*Work required:*
Write only the count of lines that hold the word "flag" in the listing.

++++++

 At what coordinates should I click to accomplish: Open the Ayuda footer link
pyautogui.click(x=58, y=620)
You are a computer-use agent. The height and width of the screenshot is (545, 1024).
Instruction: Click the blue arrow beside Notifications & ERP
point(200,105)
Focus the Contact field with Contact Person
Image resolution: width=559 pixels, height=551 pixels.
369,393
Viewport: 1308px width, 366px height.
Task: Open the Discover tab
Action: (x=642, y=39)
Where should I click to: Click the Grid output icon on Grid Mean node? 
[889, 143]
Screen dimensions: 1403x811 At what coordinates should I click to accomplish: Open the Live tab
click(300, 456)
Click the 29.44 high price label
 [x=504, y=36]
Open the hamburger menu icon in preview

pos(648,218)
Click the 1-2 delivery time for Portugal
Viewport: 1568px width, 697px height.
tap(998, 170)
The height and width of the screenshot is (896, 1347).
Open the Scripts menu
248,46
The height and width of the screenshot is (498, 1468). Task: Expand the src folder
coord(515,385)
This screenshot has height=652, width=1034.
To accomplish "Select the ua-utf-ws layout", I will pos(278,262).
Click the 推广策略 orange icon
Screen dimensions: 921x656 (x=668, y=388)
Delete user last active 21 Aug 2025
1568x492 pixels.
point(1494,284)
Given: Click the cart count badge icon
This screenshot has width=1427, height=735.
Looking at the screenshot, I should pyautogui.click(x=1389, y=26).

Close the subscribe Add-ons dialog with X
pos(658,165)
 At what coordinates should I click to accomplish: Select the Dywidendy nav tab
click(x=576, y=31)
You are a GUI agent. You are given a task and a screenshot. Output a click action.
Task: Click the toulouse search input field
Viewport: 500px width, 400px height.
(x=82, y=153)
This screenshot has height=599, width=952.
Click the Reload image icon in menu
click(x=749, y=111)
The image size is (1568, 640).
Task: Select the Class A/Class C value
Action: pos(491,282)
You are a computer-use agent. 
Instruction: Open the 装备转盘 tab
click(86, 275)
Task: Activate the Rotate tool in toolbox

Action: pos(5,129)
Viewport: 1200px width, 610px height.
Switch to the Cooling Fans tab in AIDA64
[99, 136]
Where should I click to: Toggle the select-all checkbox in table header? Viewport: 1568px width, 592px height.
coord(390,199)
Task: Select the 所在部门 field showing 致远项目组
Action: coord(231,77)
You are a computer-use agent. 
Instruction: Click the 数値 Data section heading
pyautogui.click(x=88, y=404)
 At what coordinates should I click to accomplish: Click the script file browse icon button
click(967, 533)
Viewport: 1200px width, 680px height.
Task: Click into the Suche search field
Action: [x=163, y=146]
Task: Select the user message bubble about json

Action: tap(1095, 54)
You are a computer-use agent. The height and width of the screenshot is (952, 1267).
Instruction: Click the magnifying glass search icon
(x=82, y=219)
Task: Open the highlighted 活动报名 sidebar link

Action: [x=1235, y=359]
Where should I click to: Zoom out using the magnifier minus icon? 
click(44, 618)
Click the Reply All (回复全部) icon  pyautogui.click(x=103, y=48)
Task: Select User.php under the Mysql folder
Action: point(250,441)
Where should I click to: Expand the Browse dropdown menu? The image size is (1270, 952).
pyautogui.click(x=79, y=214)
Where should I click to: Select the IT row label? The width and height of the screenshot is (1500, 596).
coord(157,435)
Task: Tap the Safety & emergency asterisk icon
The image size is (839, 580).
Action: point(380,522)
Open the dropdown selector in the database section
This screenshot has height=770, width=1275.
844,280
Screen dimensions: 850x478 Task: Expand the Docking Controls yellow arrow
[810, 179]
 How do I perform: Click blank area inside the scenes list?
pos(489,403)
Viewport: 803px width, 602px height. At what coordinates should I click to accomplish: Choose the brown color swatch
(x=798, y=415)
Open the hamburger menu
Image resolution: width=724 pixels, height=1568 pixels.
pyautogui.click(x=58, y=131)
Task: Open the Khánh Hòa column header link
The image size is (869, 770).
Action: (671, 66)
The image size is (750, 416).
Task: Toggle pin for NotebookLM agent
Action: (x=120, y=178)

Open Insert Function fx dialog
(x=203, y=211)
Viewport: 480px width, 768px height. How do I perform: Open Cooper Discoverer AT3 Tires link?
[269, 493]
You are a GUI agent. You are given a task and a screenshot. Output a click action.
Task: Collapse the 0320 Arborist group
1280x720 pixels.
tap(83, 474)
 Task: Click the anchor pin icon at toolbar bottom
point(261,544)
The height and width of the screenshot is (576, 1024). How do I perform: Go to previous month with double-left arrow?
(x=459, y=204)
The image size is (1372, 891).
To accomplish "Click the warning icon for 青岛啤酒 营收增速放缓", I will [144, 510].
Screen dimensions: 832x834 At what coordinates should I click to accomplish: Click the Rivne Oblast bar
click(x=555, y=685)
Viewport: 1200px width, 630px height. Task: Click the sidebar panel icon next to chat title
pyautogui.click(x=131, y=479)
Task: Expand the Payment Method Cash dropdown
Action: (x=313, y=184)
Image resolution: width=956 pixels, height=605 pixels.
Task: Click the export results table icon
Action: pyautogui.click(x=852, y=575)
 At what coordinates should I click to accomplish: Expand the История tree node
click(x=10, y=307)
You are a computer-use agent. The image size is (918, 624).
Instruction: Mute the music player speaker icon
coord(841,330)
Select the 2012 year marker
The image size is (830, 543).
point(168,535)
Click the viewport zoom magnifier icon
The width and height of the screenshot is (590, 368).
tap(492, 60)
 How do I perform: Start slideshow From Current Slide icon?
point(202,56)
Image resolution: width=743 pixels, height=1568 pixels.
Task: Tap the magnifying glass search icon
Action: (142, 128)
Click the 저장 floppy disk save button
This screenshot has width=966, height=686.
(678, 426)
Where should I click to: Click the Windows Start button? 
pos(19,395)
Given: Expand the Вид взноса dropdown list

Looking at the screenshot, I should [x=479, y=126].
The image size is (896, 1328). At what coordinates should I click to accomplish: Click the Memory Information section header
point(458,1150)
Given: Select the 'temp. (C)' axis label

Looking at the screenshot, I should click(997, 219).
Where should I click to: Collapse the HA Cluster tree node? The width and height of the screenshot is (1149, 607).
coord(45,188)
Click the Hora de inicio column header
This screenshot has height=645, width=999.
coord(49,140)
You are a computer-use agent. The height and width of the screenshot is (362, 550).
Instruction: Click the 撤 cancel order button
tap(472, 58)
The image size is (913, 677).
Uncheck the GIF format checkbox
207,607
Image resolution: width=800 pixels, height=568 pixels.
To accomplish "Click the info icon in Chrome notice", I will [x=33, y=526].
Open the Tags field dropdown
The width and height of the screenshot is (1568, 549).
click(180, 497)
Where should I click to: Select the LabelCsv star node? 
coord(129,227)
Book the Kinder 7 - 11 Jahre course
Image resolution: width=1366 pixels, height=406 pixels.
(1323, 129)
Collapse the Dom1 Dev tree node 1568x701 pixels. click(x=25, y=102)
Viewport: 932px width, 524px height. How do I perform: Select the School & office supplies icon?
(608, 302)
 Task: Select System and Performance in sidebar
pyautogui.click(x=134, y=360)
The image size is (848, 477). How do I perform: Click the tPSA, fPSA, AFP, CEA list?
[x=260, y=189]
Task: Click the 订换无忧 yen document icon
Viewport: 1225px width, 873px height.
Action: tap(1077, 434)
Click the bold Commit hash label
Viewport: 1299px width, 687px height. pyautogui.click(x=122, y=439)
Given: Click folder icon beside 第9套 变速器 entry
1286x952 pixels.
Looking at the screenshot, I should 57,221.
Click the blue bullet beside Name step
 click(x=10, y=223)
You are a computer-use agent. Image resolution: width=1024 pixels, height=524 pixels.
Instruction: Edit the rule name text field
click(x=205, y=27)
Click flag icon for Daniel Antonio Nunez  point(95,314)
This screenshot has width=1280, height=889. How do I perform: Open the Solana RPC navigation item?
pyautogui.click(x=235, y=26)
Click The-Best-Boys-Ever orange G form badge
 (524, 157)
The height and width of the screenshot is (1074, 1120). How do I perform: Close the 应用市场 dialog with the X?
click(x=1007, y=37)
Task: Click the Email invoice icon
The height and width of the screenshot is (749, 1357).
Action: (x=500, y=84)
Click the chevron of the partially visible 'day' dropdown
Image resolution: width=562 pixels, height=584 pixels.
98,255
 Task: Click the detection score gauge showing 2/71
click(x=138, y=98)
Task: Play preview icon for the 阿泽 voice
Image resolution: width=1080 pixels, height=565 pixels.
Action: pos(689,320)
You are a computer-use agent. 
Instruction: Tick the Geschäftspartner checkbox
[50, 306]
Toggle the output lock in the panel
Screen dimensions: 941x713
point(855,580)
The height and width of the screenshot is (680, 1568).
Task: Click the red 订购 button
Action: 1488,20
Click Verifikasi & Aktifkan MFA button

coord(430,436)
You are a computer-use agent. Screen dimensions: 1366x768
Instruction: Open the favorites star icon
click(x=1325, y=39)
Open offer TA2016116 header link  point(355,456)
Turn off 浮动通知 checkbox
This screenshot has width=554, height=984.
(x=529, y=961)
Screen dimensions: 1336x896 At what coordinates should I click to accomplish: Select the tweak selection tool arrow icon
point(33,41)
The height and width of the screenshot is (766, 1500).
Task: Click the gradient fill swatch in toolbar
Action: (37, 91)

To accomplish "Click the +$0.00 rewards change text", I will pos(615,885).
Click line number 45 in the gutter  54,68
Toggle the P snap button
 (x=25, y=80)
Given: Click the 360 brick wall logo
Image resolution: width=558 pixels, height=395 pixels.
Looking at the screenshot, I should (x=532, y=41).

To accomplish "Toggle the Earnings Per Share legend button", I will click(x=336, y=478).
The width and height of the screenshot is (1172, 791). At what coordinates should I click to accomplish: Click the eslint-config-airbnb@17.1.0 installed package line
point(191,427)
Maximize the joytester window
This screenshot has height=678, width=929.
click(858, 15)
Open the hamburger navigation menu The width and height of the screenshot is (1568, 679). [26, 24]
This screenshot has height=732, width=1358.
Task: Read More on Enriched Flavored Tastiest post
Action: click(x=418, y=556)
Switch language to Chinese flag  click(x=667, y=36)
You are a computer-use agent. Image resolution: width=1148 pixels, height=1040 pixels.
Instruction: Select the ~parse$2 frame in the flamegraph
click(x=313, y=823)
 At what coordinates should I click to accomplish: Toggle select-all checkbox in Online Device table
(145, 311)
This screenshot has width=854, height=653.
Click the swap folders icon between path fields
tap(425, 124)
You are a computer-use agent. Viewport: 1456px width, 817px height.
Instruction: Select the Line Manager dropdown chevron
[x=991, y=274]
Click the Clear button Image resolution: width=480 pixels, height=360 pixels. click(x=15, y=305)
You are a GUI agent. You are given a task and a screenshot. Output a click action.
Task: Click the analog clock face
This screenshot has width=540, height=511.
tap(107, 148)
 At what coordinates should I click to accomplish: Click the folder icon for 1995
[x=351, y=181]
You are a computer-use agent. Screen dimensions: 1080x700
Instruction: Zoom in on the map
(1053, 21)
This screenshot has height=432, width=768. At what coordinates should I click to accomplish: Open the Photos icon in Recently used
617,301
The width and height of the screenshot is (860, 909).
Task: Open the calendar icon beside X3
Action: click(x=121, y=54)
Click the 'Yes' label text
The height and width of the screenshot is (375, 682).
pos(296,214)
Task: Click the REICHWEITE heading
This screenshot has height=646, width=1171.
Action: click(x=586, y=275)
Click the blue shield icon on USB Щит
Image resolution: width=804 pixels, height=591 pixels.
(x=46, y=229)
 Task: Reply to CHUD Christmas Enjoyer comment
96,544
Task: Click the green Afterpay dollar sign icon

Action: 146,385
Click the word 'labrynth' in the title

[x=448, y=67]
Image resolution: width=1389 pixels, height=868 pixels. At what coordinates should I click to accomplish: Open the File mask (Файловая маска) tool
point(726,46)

++++++

*Solution to the problem:*
2